Koch (2005) traz uma tabela onde apresenta características da fala e escrita
criticando a divisão existente entre ambas.
Quadro 1- Características da fala e escrita
Fala Escrita
Contextualizada Descontextualizada
Implícita Explícita
Redundante Condensada
Incompleta Completa
Contextualizada Descontextualizada
Dependente Autônoma
Implícita Explicita
Redundante Condensada
Imprecisa Precisa
Fragmentária Completa
Neste quadro apresentado por Marcuschi serve para reafirmar o que Koch pontua,
ambos concordam que as descrições atribuídas à língua são passíveis de questionamento.
Nesse campo que faz referência à dicotomia da língua escrita e língua oral. Crystal (1995)
aponta as semelhanças e as divergências entre ambas, ressaltando que:
O autor afirma que em função da era digital, onde as interações da escrita tornaram
se globalizadas não há uma nitidez quanto à diferenciação entre a fala e a escrita.
Para Marcuschi (2010) além do quadro que ele apresenta, ainda destaca que dentro
dessa vertente que procede a divisão entre a fala e a escrita temos que destacar que
algumas tendências são relevantes, dentre essas temos, o culturalismo, as variedades
linguísticas e as sociointeracionistas. Ainda discorre que ao analisar essas propensões
podemos visualizar que não é possível afirmar que há um acordo de associação entre essas
duas modalidades, em virtude das complexidades que compreendem entre a fala e a
escrita.
(...) e fala/escrita não é referir-se a algo consensual nem mesmo como objeto
de análise. Trata-se de fenômenos de fala e escrita enquanto relação entre fatos
linguísticos (relação fala-escrita) e enquanto relação entre práticas sociais
(oralidade versus letramento). As relações entre fala e escrita não são óbvias
nem lineares, pois elas refletem um constante dinamismo fundado no
continuum que se manifesta entre essas duas modalidades de uso da língua.
(MARCUSCHI, 2010, p. 34)
Com essa definição, o autor procura mostrar que por meio dessas práticas de
linguagem, que determina a função e o espaço, bem como a relevância em que cada
modalidade exerce. Nesse sentido não pode ser definido a fala e escrita como uma distinta
da outra, mas sim, elas podem ser consideradas uma pratica de um “continuum sócio-
histórico”. Podemos observar que para o autor, à fala é “uma forma de produção textual-
discursiva para fins comunicativos na modalidade oral” enquanto que a escrita “produção
textual-discursiva para fins comunicativos com certas especificidades materiais e se
caracterizaria por sua constituição grafia” (Marcuschi, 2010, p.26).
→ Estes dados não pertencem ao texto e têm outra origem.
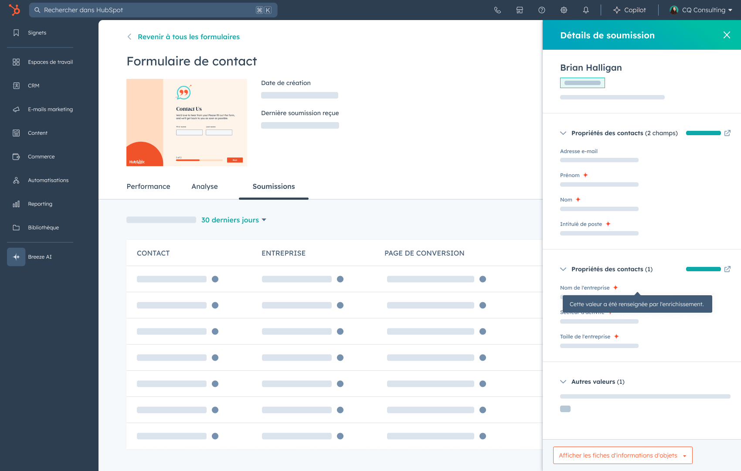Collapse the Autres valeurs section
The width and height of the screenshot is (741, 471).
point(563,382)
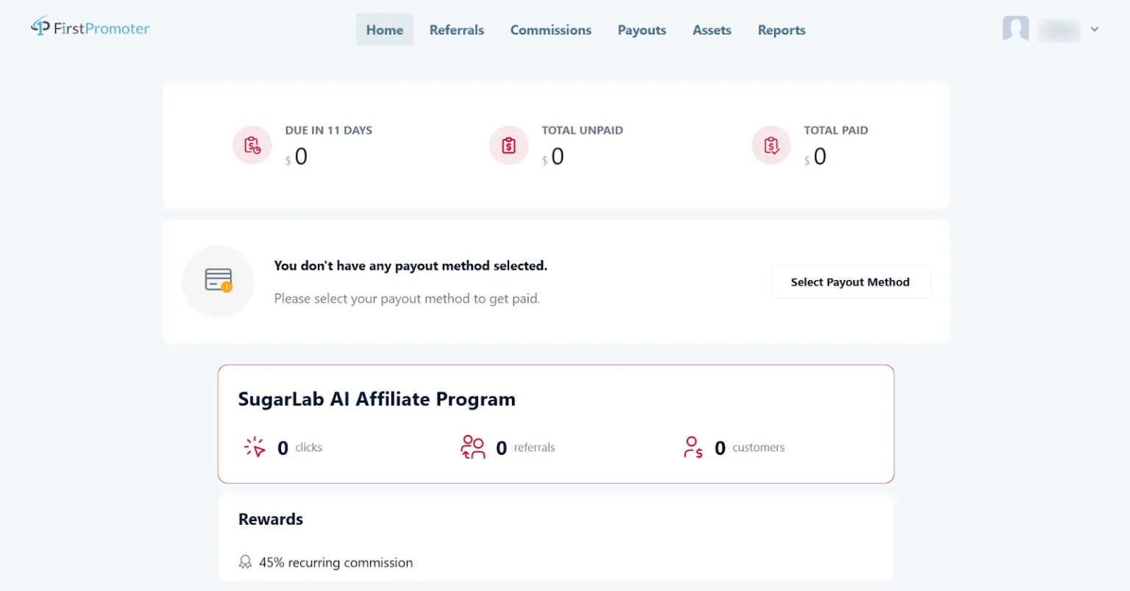Image resolution: width=1130 pixels, height=591 pixels.
Task: Switch to the Referrals tab
Action: point(456,29)
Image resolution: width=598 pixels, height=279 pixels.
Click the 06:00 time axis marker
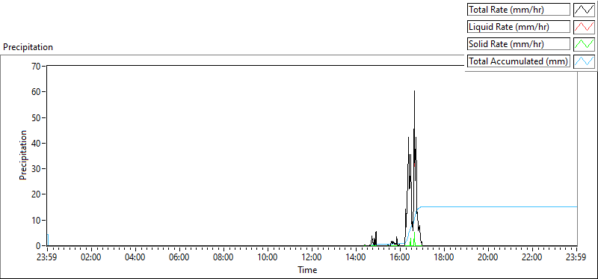(179, 257)
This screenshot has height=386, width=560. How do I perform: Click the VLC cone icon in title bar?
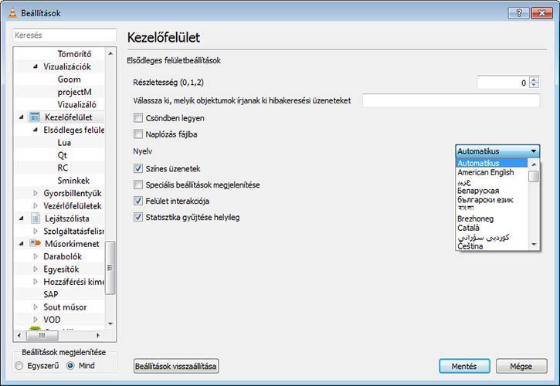coord(8,12)
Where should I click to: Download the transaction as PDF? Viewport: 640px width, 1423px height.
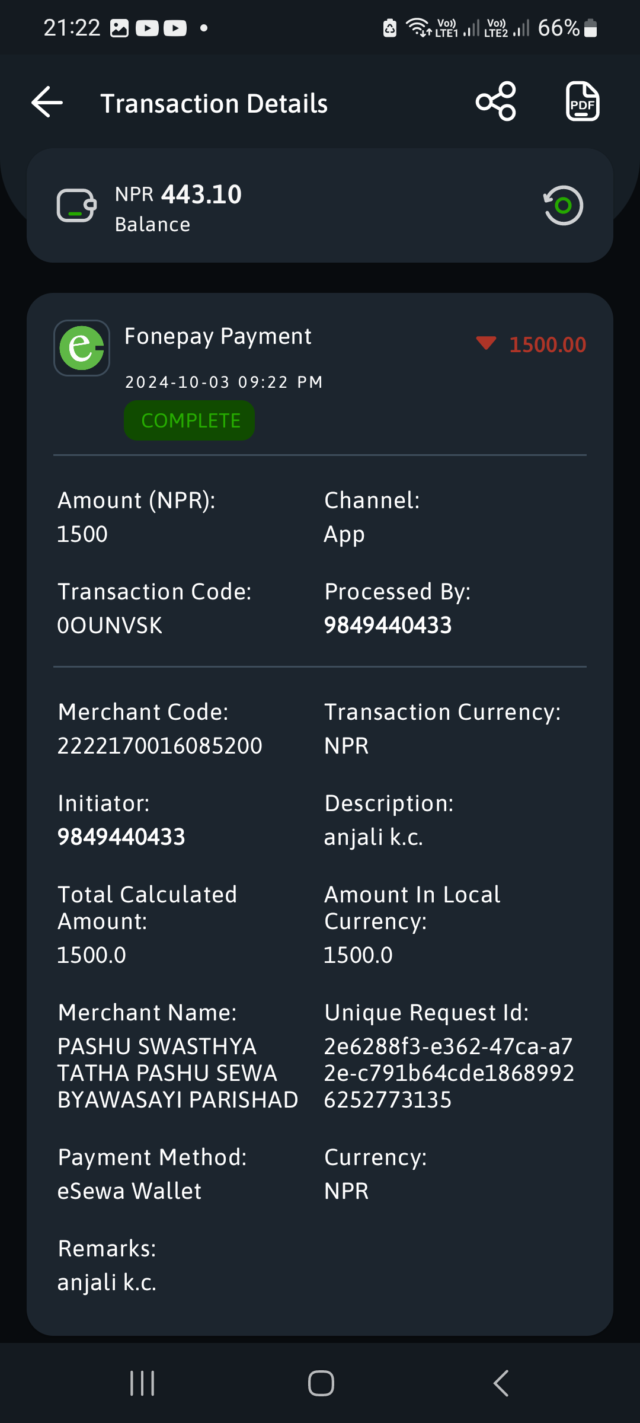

costuma-se olhar a língua falada através das lentes de uma gramática projetada
para a escrita, o que levou a uma visão preconceituosa da fala (descontínua,
pouco organizada, rudimentar, sem qualquer planejamento), que chegou a ser
comparada à linguagem rústica das sociedades primitivas ou à das crianças em
fase de aquisição de linguagem. (Koch, 1997, p. 32).
Com base na visão da autora, podemos ressaltar que ambas as modalidades possui
suas aptidões, mas não há uma característica que pode ser considerada exclusivamente só
da língua falada ou da língua escrita, para Marcushi “as línguas se fundam nos usos e não
o contrário”, assim, mesmo que a fala e escrita possuem aspectos peculiares, ambas
devem ser consideradas de forma ampla e homogenia, tanto nos gêneros textuais como
em toda a prática de comunicação no qual a fala e a escrita não se divide. Marcuschi
(2003) salienta que:
[...] a fala e escrita ocorrem num contínuo. Dessa forma, as novas perspectivas
de texto, gênero, discurso, suas condições de produção e realização. Há uma
revisão da forma de conceber a fala, pois a fala, tida antes como lugar da
desorganização, espontaneidade, passa agora a ser vista como planejada e
organizada segundo critérios que favorecem a interação e compreensão do que
é dito (BATISTA-SANTOS, 2014, p. 50).
Estudos evidenciam que os mitos sobre a fala e escrita, tem sido descodificados,
visto que na era da cultura digital, e principalmente no ambiente virtual surgem novos
gêneros textuais e outras maneiras de comunicação, constituindo assim novas dinâmicas
de comunicação, mesclando a língua falada e a língua escrita.